Department of Respiratory Disease, Thoracic Disease Center, The First Affiliated Hospital, College of Medicine, Zhejiang University, Hangzhou, China
Jianya Zhou , Yuekang Li , Jing Zheng , Kexin Ruan , Jianying Zhou
Background: Neoadjuvant immunochemotherapy has been proved effective in resectable NSCLC, while its role in unresectable stage IIIB NSCLC remains controversial. This study aims to demonstrate the efficacy and safety of neoadjuvant immunochemotherapy sequential surgical resection in initial unresectable stage IIIB NSCLC patients. Methods: This multicenter study retrospectively analyzed 59 patients with initial unresectable stage IIIB NSCLC who received induction pembrolizumab combined with chemotherapy between June 2019 and April 2022. The clinical characteristics, radiological and pathological response and survival outcomes were collected and evaluated. Results: A total of 59 initial unresectable stage IIIB NSCLC patients were identified and divided into the surgery group (n = 23) and non-surgery group (n = 36) with a median follow-up time of 15.0 months. The median PFS/DFS of surgery group was significantly longer than that of non-surgery group (not reached versus 15.5 months, p = 0.0031). The median OS was not reached in both groups, overall survival rate was 100% (23/23) in surgery group and 83.3% (30/36) in non-surgery group.
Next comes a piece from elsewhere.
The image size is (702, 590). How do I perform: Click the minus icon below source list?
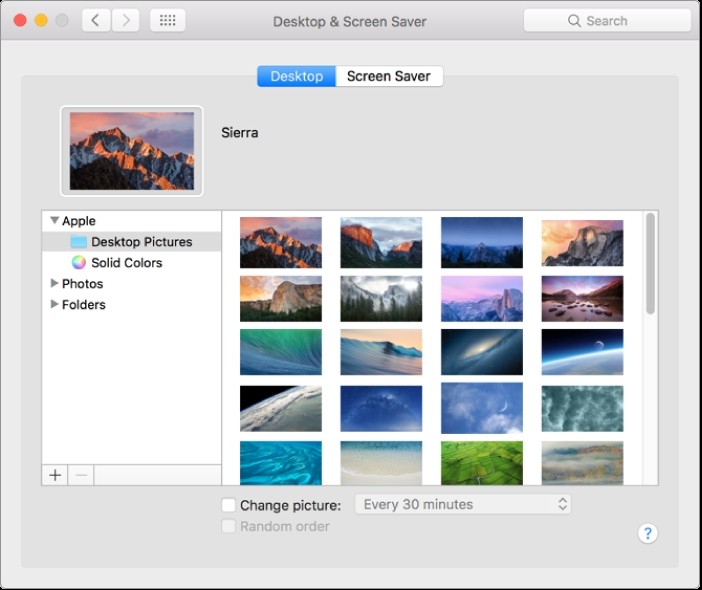coord(81,475)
Pathological analysis suggested that 13 of 23 patients (56.5%) achieved major pathological response (MPR) or pathological complete response (pCR), and more squamous cell carcinoma cases were observed in MPR group compared to non-MPR group (p = 0.034). Of 23 patients in surgery group, all patients had a R0 resection, no surgical-related mortality was recorded, only 3 patients (13.0%) experienced any postoperative complications. Conclusions: Surgical resection after neoadjuvant immunochemotherapy is beneficial in the survival outcome of initial unresectable stage IIIB NSCLC patients, with a high MPR rate and good surgical safety.